3 ans après An Overview on Phenomenal Nature, voilà un nouveau point de convergence. De quoi bien commencer la journée, on apprécie ce dernier projet pour ses belles images et sa douceur.
Emma Peters – Les Armes
Avec des rimes parfois simplistes mais efficace, Emma Peters revient avec Les Armes. Une chanson à toute allure qui évoque l’amour comme protection — au plutôt comme bouclier, pour reprendre la métaphore guerrière — face au monde parfois trop dur. La jeune artiste y évoque les tourments et incertitude de son époque.
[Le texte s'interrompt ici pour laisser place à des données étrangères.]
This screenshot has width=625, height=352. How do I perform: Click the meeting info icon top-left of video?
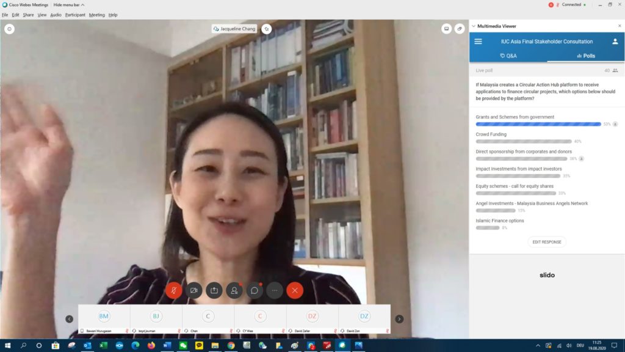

Emma Peters évoque aussi sa carrière de chanteuse. Une évocation que les réalisateurs Charlotte Jallat et PH Souquet mettent an avant dans le clip. On y voit Emma Peters en coulisse, s’entrainant à jouer des airs à la guitare, enregistrant au studio ou bien prenant le métro.
Les Armes fait partie des premiers extrait de Toute suite, le prochain album de l’artiste IL sort le 7 juin prochain.
Charles-Baptiste – Grande fille suivi de Grand Garçons
Dernier et double extrait de son très sensible album Grand Enfant, Grande Fille et Grand Garçon explore les liens familiaux, amoureux ou amicaux qui structurent et parfois désorientent nos vies. En s’appuyant sur une ligne mélodique d’une chanson française presque réaliste, édulcorée par les effluves d’une pop romantique, Charles-Baptiste nous fait voyager dans son intimité.
Une scène de théâtre dont on imagine fouler le plancher en incarnant un personnage à moitié nous, à moitié celui que l’on s’imagine être. Un sentiment mélancolique s’immisce inexorablement entre ces deux chansons liées par la mémoire plus implicite qu’explicite d’un poisson rouge. « À qui je manquerais quand je ne serais plus là ? Le poisson rouge se souviendra ».
Charlotte KJ Fox a réussi à mettre en images cette double chanson en captant les émotions qu’elle porte. Un ballet de jeux de regards qui presque jamais ne se croisent, que l’on sent profonds (aiguisés par le désir) et désemparés (frappés de la solitude).